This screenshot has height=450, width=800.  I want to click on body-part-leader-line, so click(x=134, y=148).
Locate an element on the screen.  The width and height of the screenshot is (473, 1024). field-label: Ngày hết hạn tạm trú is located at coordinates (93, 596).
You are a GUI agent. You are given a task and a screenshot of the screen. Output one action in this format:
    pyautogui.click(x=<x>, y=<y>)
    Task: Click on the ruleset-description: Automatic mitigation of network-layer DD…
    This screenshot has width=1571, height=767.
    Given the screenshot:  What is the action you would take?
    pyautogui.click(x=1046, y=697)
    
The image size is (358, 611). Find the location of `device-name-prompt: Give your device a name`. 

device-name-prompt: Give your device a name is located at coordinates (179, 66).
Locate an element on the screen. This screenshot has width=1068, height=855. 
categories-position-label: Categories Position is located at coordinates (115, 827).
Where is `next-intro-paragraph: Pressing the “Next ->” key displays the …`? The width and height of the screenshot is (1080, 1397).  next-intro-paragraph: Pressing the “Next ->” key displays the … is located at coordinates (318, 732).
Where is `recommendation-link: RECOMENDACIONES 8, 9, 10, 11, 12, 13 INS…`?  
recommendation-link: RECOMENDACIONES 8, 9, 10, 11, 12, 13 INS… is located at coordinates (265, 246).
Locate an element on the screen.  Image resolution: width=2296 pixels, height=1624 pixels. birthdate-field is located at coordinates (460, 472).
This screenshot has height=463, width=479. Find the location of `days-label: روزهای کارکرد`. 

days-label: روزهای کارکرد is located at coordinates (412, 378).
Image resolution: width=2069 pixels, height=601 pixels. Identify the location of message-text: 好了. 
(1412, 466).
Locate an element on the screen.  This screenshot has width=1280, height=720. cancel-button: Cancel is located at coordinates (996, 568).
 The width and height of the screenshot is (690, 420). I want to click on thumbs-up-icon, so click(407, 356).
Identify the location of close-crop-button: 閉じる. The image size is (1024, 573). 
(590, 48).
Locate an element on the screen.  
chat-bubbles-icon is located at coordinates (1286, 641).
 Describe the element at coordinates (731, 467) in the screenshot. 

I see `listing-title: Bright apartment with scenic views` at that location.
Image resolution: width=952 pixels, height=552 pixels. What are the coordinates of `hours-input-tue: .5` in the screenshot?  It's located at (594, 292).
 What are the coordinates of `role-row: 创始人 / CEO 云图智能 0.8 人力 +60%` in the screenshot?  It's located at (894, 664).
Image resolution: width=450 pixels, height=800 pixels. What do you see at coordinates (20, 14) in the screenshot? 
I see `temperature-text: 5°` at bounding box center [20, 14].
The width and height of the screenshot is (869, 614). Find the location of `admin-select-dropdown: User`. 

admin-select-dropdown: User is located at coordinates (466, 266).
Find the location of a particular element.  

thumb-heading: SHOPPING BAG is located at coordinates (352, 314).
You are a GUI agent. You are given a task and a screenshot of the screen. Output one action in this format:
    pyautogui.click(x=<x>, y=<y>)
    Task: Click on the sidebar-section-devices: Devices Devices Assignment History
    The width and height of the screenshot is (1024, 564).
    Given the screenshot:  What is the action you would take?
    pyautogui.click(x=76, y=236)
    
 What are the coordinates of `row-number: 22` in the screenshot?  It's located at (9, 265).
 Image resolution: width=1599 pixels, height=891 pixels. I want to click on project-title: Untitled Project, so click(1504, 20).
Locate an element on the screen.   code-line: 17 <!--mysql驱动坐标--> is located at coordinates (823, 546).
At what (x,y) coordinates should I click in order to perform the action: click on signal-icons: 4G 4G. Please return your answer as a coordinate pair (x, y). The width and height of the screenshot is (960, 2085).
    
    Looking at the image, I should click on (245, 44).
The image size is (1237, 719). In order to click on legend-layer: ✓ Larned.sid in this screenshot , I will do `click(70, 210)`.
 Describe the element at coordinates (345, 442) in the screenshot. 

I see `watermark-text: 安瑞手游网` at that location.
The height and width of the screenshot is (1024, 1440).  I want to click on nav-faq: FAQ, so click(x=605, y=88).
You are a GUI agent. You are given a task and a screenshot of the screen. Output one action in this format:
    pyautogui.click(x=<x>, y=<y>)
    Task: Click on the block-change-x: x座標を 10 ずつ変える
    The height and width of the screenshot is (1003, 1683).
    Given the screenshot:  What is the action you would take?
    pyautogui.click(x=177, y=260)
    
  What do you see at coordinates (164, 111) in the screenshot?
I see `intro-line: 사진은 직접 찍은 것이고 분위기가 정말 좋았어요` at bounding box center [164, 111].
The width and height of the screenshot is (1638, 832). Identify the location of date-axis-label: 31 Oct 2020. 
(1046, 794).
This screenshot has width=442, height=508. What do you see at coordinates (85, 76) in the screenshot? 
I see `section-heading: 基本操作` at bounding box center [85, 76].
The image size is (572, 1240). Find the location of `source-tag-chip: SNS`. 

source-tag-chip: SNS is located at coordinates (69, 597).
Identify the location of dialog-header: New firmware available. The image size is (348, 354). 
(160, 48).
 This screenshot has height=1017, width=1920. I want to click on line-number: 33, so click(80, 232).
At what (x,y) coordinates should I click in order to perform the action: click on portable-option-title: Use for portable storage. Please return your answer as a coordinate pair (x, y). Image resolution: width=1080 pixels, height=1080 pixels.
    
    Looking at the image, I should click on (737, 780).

#### PROBLEM DETAILS:
Copy out everything in the records from the line containing "coordinates (318, 732)." down to the line containing "coordinates (265, 246).", keeping both of those lines and changing nothing.

#### WRITTEN ANSWER:
Where is `next-intro-paragraph: Pressing the “Next ->” key displays the …`? The width and height of the screenshot is (1080, 1397).  next-intro-paragraph: Pressing the “Next ->” key displays the … is located at coordinates (318, 732).
Where is `recommendation-link: RECOMENDACIONES 8, 9, 10, 11, 12, 13 INS…`?  
recommendation-link: RECOMENDACIONES 8, 9, 10, 11, 12, 13 INS… is located at coordinates (265, 246).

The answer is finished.